Dear Pot Lawyer,
I think I need to sue my cannabis business partner. What should I expect?
Litigation is not a pleasant experience for either side, and this applies whether you’re in the cannabis business or not. Plaintiffs are frequently frustrated by the slow pace of litigation, while defendants often face seemingly unreasonable demands. Both are frustrated by the expense and intrusion in their lives. In the modern world, litigants on both sides will face the heavy burden of e-discovery. Both sides will be required to turn over all emails, text messages, and documents even tangentially related to the core dispute. You will be asked to pore over all your old records for every relevant scrap. Nobody likes putting out all their dirty laundry for the world to see.

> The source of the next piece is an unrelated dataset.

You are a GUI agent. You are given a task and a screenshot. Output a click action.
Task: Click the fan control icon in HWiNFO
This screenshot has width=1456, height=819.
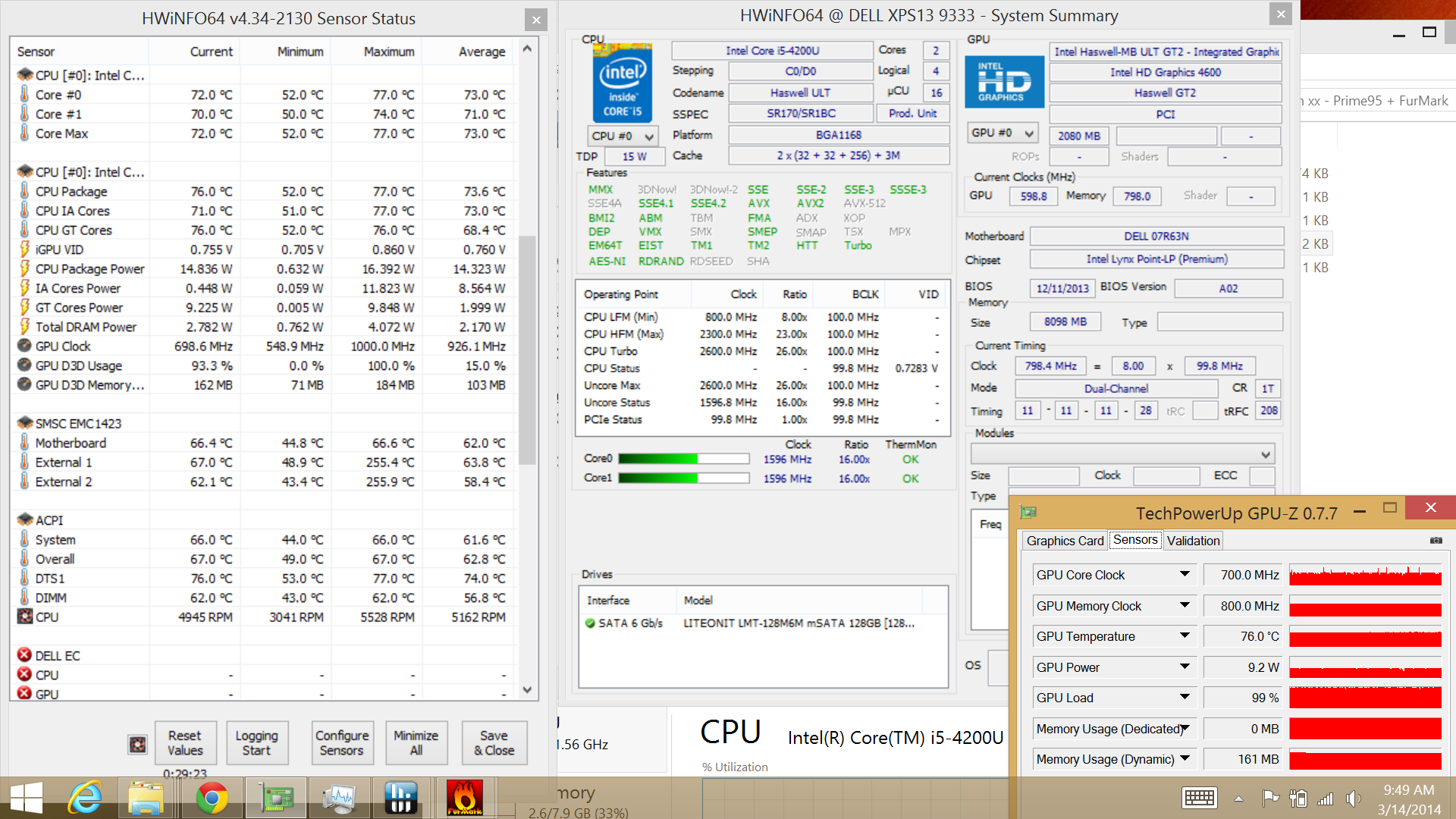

The opposing attorney will probably want to depose you to ask you a series of invasive questions under penalty of perjury. This can feel like the attorney is trying to trick you, but really the purpose of a deposition is for the attorney to gather information and get an idea of what you will testify to at trial. Don’t lie! Once you get caught out for lying you will lose all credibility in the eyes of the fact-finder, and often, your credibility will be all that you have.
While very few cases actually go to trial, if your case does go all the way, be prepared for a uniquely unpleasant experience. You will spend hours each day in the courtroom, and more hours each night talking with your attorney. It will seem like the judge has it out for you (she doesn’t), and you will have to sit quietly as the opposing party lies (in your view, anyway) to the jury. And during all of this your attorney or attorneys will be working around the clock, and billing you for every minute.
There is one thing to keep in mind that can make the litigation experience less unpleasant. Try your best to keep your emotions out of your decision-making process. Nobody wins when a dispute that is fundamentally about money becomes a dispute about emotions. Once either side stops making economic decisions and starts acting out of hatred for the other side, the chances of settlement (and avoiding trial) drop dramatically. If you can, try to treat settlement negotiations as any other business negotiation.
Lastly, think long and hard about whether litigation is the right choice for you. Win or lose, you’ll be lucky to get through litigation for less than $100,000 in attorney fees, and even after winning a money judgment you will likely need to pay an attorney even more to try to collect your winnings. As distasteful as it may seem, you might be better off paying your opponent some nuisance cash instead of paying your attorney.